I'm hoping that it even works for biological image data with much less
background - as long as the signal is always above the mean background
....
I'll do some tests and report back.

-Sebastian




>
>
>>> From your answer I just got the idea of changing the error function
>>> in
>> such a way to only sum up the datapoint-model-errors (IOW, build the
>> RMS) over intensities smaller than the models mean value.  So, the
>> resulting question becomes if the error function has the Gaussian-mean
>> value of the "current" fitting step available to it !? I can probably
>> find that out.
>>
>>
>> Thanks again,
>> Sebastian
>>
>>
>>
>>
>>> Though, now that I think on it, I seem to recall that the EM
>>> algorithm
>>> was originally deployed to estimate parameters of gaussians with
>>> censored tails. (I think the problem was: how tall was the average
>>> Frenchman, given distribution of heights of French soldiers and the
>>> knowledge that there was a height minimum for army service?) I think
>>> you just estimate the mean/std from the censored data, then fill in
>>> the censored tails with samples from the fit distribution, and then
>>> re-
>>> estimate the mean/std from the new data, etc. I forget exactly how
>>> one
>>> does this (does it work on the histogram, or the underlying data,
>>> e.g.) but that's the general idea.
>>>
>>> Zach
>>>
>>>
>>>> Thanks,
>>>> Sebastian.
>>>>
>>>>
>>>> On Fri, Jul 16, 2010 at 1:04 AM, Christoph Deil
>>>> <Deil.Christoph@googlemail.com> wrote:
>>>>> Hi Sebastian,
>>>>>
>>>>> in astronomy a method called kappa-sigma-clipping is sometimes used
>>>>> to estimate the background level by clipping away most of the
>>>>> signal:
>>>>> http://idlastro.gsfc.nasa.gov/ftp/pro/math/meanclip.pro
>>>>> I am not aware of a python implementation, but it's just a few
>>>>> lines of code.
>>>>>
>>>>> If you can identify the background level approximately by eye,
>>>>> e.g. by plotting a histogram of your data, you should be able to
>>>>> just fit the tail of the Gaussian that only contains background.
>>>>>
>>>>> Here is my attempt at doing such a fit using
>>>>> scipy.stats.rv_continous.fit(),
>>>>> similar to but not exactly what you want:
>>>>>
>>>>> from scipy.stats import norm, halfnorm, uniform
>>>>> signal = - uniform.rvs(0, 3, size=10000)

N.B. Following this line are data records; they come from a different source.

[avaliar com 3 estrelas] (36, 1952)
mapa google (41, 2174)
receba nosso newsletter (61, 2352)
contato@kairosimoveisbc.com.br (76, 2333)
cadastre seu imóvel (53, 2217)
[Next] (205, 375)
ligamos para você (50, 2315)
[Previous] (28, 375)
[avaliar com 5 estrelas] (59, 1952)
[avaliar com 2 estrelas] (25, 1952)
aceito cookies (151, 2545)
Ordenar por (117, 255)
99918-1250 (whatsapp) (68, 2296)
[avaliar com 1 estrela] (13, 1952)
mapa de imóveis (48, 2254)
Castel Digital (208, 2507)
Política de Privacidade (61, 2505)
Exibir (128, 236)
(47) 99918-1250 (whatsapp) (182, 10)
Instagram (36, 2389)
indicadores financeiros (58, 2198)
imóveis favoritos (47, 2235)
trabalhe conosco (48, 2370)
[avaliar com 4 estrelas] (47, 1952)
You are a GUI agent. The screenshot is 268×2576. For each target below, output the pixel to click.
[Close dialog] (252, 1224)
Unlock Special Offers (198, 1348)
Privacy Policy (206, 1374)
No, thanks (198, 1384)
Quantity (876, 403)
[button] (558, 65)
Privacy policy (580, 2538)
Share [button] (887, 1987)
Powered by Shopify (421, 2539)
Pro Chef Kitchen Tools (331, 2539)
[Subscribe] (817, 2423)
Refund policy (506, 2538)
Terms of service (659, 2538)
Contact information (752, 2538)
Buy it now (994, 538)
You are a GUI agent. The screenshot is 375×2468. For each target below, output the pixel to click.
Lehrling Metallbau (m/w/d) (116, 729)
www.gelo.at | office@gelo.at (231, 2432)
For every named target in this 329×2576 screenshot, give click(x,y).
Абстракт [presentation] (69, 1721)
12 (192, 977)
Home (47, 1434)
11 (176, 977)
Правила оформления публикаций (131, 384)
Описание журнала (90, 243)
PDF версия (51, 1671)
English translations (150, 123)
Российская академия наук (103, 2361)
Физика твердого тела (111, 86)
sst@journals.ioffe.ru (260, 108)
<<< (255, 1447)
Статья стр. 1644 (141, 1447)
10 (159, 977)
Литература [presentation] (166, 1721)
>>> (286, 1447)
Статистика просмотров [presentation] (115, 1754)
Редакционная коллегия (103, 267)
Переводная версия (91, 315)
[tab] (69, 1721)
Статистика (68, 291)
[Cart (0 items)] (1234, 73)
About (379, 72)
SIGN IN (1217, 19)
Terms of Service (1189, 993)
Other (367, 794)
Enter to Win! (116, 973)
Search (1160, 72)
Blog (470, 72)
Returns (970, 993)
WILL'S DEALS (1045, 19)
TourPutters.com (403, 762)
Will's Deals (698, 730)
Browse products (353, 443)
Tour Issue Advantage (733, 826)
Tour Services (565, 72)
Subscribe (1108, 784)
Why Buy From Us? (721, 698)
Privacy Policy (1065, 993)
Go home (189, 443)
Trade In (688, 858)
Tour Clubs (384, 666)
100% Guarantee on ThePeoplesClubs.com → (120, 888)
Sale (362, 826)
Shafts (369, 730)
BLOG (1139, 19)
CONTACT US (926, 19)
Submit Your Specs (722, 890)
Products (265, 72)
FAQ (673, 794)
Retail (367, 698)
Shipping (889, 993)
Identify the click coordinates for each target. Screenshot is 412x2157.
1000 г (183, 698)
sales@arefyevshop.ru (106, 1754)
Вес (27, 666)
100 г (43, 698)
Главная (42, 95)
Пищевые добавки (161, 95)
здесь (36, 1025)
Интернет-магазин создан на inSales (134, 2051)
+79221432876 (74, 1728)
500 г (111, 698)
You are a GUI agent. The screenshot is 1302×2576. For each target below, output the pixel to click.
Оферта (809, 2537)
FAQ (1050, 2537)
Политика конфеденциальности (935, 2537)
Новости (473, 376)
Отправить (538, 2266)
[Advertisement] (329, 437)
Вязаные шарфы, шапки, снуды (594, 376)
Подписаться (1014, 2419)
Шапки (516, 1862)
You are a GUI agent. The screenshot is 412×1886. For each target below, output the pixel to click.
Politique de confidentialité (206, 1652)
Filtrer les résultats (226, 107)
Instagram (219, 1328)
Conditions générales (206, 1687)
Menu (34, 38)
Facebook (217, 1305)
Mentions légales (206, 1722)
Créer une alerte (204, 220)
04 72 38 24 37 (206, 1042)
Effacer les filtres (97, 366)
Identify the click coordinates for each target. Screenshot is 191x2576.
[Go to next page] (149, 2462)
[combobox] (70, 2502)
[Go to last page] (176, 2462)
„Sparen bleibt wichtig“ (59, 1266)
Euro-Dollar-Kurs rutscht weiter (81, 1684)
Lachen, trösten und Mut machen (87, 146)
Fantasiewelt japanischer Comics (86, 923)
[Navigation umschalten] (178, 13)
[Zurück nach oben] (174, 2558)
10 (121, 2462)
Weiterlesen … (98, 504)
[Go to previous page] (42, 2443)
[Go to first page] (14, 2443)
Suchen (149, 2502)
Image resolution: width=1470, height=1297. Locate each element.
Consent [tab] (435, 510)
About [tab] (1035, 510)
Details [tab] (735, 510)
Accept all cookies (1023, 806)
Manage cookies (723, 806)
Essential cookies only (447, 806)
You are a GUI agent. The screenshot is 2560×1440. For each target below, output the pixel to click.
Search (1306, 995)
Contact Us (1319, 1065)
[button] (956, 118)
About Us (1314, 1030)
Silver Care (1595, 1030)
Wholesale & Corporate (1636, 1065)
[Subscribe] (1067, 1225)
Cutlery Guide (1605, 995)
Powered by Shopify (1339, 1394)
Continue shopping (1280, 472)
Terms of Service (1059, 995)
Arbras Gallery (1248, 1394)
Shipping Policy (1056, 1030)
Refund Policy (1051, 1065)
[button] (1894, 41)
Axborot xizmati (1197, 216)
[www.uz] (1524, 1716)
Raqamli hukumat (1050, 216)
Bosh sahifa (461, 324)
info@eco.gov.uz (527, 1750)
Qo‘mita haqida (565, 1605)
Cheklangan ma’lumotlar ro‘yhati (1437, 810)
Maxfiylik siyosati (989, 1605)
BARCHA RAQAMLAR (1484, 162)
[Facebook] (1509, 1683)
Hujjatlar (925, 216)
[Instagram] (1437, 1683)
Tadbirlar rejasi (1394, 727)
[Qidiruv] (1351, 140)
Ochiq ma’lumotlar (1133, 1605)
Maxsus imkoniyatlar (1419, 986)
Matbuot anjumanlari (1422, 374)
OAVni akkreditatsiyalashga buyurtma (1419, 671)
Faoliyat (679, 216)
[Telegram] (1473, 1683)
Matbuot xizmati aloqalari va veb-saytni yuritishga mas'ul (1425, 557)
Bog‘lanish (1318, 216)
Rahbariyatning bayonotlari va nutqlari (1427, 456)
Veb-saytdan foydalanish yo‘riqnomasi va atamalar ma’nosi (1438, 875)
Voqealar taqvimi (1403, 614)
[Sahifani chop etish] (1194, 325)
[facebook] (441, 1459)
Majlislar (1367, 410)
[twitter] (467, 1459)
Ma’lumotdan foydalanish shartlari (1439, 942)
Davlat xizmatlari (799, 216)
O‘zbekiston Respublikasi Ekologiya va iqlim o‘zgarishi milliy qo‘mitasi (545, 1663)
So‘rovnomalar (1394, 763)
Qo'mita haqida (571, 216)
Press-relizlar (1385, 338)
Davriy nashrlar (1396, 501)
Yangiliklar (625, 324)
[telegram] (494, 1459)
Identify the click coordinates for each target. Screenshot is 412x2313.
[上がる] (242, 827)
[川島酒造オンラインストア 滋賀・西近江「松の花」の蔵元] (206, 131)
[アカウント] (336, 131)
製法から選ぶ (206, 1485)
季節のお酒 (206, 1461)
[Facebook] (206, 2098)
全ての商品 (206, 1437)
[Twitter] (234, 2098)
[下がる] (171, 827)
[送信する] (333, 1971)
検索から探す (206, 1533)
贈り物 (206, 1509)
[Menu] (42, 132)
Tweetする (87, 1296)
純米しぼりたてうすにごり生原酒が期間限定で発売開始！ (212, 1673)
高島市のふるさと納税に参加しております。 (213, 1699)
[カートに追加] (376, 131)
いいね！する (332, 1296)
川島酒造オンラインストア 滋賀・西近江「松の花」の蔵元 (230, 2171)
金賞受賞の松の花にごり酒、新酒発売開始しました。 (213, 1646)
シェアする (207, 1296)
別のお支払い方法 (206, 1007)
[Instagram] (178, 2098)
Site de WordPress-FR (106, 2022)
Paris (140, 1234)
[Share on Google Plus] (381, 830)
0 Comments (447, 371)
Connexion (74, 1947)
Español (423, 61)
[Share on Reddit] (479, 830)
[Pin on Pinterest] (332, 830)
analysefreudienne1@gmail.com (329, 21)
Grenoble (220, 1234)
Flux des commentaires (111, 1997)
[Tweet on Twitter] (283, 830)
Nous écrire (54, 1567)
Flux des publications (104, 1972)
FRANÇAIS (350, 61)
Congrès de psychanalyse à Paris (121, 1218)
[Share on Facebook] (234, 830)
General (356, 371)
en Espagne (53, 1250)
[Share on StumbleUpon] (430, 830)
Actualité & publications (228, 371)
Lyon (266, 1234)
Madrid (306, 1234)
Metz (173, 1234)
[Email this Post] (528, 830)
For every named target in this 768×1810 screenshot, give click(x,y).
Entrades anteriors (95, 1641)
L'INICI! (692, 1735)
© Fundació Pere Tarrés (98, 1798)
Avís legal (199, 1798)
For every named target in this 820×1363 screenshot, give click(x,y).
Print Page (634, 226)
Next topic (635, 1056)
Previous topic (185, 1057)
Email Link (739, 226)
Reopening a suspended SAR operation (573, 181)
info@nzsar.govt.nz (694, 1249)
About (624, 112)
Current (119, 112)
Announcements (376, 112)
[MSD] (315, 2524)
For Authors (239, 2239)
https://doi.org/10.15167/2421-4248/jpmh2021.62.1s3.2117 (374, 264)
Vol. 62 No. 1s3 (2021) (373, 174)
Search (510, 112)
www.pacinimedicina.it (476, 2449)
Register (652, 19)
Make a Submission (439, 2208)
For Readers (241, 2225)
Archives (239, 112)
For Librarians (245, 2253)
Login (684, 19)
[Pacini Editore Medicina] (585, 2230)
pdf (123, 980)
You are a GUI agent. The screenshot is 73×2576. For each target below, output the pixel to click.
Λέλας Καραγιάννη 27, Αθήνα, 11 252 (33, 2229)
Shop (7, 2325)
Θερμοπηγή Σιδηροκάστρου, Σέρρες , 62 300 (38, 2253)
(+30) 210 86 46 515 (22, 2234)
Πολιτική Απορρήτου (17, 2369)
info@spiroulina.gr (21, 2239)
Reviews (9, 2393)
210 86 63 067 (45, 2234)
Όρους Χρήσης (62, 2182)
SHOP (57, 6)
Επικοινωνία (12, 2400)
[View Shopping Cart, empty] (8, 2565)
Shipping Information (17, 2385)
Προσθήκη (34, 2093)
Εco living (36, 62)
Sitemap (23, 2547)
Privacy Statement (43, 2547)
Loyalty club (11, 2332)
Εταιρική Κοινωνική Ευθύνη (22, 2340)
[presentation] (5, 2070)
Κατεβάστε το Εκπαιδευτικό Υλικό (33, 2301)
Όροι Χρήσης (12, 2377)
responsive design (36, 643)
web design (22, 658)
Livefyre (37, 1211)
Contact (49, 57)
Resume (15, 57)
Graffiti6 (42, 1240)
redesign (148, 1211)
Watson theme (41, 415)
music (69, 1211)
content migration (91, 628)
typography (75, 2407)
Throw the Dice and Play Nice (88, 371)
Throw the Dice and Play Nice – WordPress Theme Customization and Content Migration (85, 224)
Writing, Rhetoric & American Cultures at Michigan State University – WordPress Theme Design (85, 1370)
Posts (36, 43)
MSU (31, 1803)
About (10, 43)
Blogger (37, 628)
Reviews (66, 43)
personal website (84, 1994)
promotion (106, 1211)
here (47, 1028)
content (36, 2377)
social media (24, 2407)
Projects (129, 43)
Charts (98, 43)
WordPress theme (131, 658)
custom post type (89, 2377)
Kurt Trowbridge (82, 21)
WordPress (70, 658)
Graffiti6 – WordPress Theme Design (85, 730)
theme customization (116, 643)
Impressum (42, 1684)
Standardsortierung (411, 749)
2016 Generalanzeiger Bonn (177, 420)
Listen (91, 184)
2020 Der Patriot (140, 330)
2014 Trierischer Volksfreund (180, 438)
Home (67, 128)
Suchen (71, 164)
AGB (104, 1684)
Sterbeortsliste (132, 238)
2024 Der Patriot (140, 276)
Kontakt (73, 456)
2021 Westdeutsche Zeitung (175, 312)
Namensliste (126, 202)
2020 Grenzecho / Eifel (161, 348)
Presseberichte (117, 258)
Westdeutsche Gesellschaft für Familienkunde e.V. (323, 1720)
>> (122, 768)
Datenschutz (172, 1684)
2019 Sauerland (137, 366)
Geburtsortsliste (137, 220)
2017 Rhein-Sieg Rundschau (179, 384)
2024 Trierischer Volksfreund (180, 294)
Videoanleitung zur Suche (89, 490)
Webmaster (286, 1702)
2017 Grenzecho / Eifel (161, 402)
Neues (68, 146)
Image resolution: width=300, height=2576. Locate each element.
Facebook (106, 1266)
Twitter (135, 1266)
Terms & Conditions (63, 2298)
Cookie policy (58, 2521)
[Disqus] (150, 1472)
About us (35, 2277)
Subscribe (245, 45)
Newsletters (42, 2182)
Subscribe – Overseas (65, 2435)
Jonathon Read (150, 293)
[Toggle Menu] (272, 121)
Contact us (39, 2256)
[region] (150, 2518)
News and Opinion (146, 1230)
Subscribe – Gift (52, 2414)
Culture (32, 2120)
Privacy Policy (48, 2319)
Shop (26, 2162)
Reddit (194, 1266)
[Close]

>>>>> background = norm.rvs(size=10000)
>>>>> data = hstack((signal, background))
>>>>> hist(data, bins=30)
>>>>> selection = data[data>0]
>>>>> halfnorm.fit(selection)
>>>>> x = linspace(-3, 3, 100)
>>>>> y = selection.sum() * halfnorm.pdf(x)/3
>>>>> plot(x,y)
>>>>>
>>>>> Good luck!
>>>>> Christoph
>>>>>
>>>>> On Jul 15, 2010, at 10:39 PM, Sebastian Haase wrote:
>>>>>
>>>>>> Hi,
>>>>>> In image analysis one is often faced with (often unknown)
>>>>>> background
>>>>>> levels (offset) + (Gaussian) background noise.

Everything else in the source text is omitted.